Unite.ci, Abidjan : Ce dimanche 19 avril 2026, une effervescence particulière régnait au siège de l’Église Évangélique l’Assemblée des Saints (EEVAS), niché dans le secteur Saint-Viateur, à la Riviera Palmeraie, non loin du collège La Pérouse. Fidèles, responsables et curieux s’y sont donné rendez-vous pour un masterclass pas comme les autres, placé sous un thème interpellateur : « Le chrétien et l’entrepreneuriat ».
À la tribune, une voix engagée et sans détour : celle de l’Apôtre Dr Blandine Esther, présidente fondatrice de ladite église. Pendant plusieurs heures, elle a tenu en haleine son auditoire avec un message à la fois spirituel, pragmatique et profondément ancré dans les réalités socio-économiques de la Côte d’Ivoire.
D’entrée, l’oratrice plante le décor : un pays riche en ressources, une Église dynamique, des enseignements spirituels abondants — guérison, délivrance, salut — mais paradoxalement, une grande partie des fidèles continue de vivre dans la précarité et la dépendance financière.
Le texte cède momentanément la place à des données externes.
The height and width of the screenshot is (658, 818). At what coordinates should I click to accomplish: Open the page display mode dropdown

Pour elle, ce décalage traduit un déséquilibre inquiétant entre la foi professée et l’action concrète dans la société.
« Il ne suffit pas de prier, il faut aussi produire », martèle-t-elle, appelant à une prise de conscience collective.
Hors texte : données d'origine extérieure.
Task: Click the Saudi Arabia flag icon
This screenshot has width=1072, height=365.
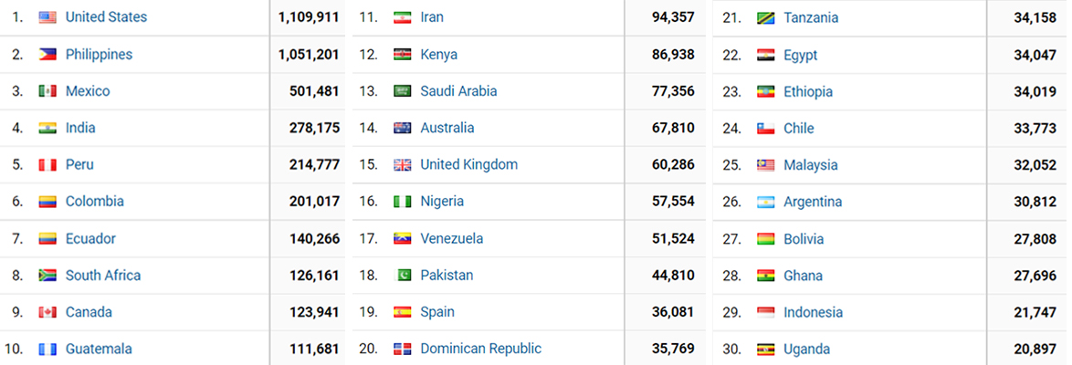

Au cœur de cette masterclass, un objectif clair : provoquer un changement de mentalité. L’Apôtre insiste sur la nécessité pour les chrétiens de sortir d’une posture d’assistanat pour embrasser pleinement leur responsabilité individuelle.
Elle invite ainsi les participants à :
développer leur intelligence et leur sens de l’initiative,
considérer l’entrepreneuriat comme une extension naturelle de leur foi,
rompre avec la passivité,
et devenir des acteurs économiques capables d’impacter leur environnement.
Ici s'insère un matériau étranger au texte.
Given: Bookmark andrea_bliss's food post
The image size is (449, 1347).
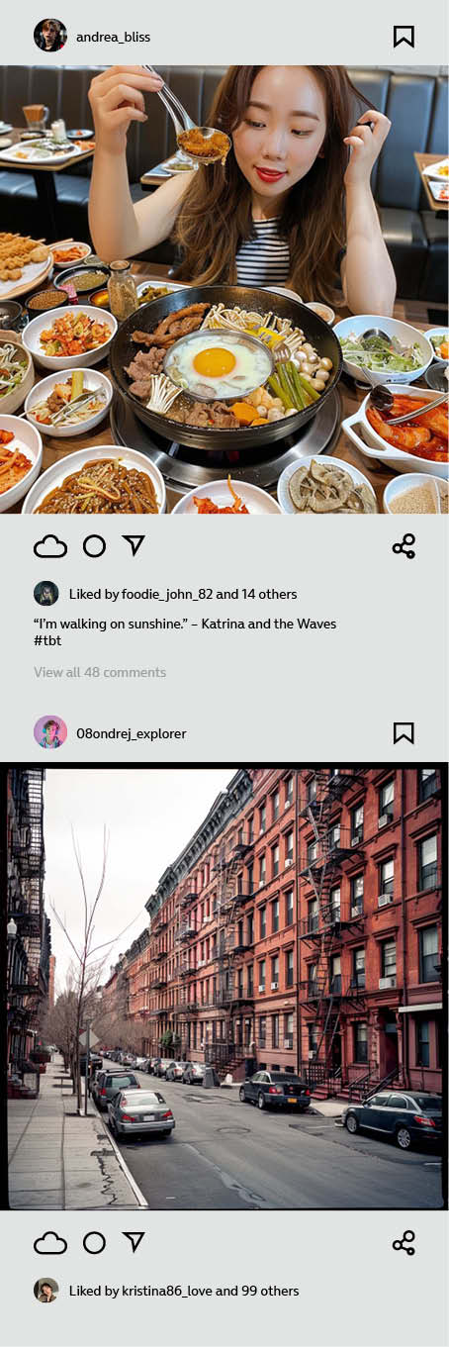Looking at the screenshot, I should 404,37.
Pour elle, Dieu ne se limite pas à bénir ; Il équipe. « Il donne la vision, la capacité et les ressources nécessaires pour réussir », affirme-t-elle avec conviction.
L’un des moments forts de la rencontre reste le témoignage personnel de l’Apôtre. Avec simplicité, elle retrace son parcours, débuté par de modestes activités génératrices de revenus — vente de glace, petit commerce, coiffure — avant de s’élargir progressivement vers des initiatives économiques plus structurées.
Un récit qui fait écho dans la salle, suscitant à la fois admiration et espoir. Son message est limpide : la réussite n’est pas réservée à une élite, elle est accessible à tous, à condition d’allier foi, discipline et vision.
Au fil de son intervention, elle partage plusieurs principes fondamentaux :
cultiver une vision claire, inspirée par Dieu,
commencer avec les moyens disponibles, sans attendre des conditions idéales,
persévérer malgré les obstacles,
et considérer le travail comme un instrument de bénédiction divine.
Des conseils concrets, ponctués d’exemples pratiques, qui ont trouvé un écho particulier auprès d’un public attentif et interactif.
Au-delà de cette journée, cette initiative s’inscrit dans une dynamique plus large portée par l’EEVAS : former une nouvelle génération de chrétiens autonomes, productifs et capables de créer de la richesse.
L’ambition est claire : bâtir une communauté de croyants qui ne se contente pas de vivre leur foi dans les lieux de culte, mais qui la traduit en actions concrètes, visibles et bénéfiques pour la société.
À Riviera Palmeraie, ce dimanche, le message est passé avec force : la foi et l’entrepreneuriat ne sont pas opposés. Bien au contraire, ils peuvent ensemble devenir un puissant levier de transformation individuelle et collective.